Perry knows well that she's failed and will continue to make mistakes; it was a constant refrain when she spoke to Mckesson. At times that looks like taking responsibility upfront, but in other moments it seems like she's eager to give herself easy outs by blaming the media for taking her words out of context, bemoaning the difficulty of living under a "microscope," and pointing out the burden of her childhood "conditioning."
"Just do the right thing. It doesn’t have to be for an audience or anything."
That readiness to see her own hardships first before seeing the pain she's caused others — or even the pain others experience as a result of institutional injustice — is what enrages many of her critics.

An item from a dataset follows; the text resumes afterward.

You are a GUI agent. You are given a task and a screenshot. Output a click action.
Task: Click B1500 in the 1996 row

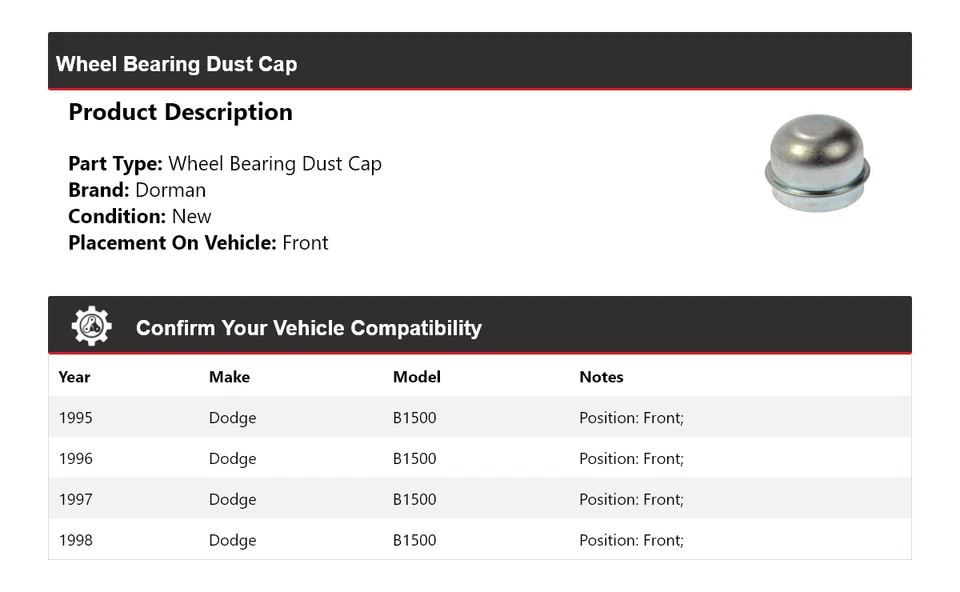pos(414,459)
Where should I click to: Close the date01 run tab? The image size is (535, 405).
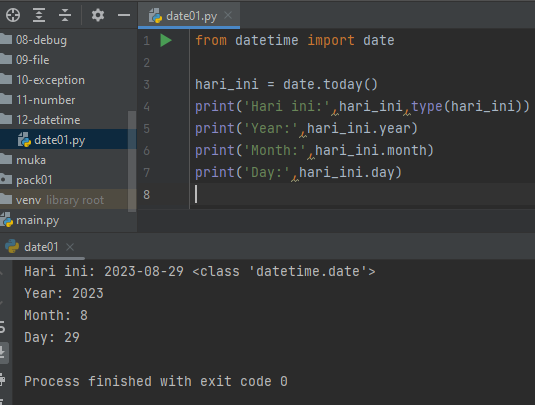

And it's a tough habit to break for anyone who is new to being an ally of marginalized people and communities.
Brown believes Perry should think about making this period of growth a private one, adding that she might also consider, if she hasn't already, working with an initiative like the Catalyst Project, which helps teach white people how to fight racism.
"I do feel the good intention," says brown. "[Her] timing makes it suspect. What’s the motivation? So often people are doing things to look like they're doing the right things — just do the right thing. It doesn’t have to be for an audience or anything."
And that may be the crux of it for Perry — and anyone else who sees their wokeness as a journey centered around their own personal validation and growth. The sooner that Perry can disentangle her impulse to use her platform for good and her need to feel authentic and worthy, the more genuine her gestures will seem.
That moment, for Perry and those watching, can't come soon enough.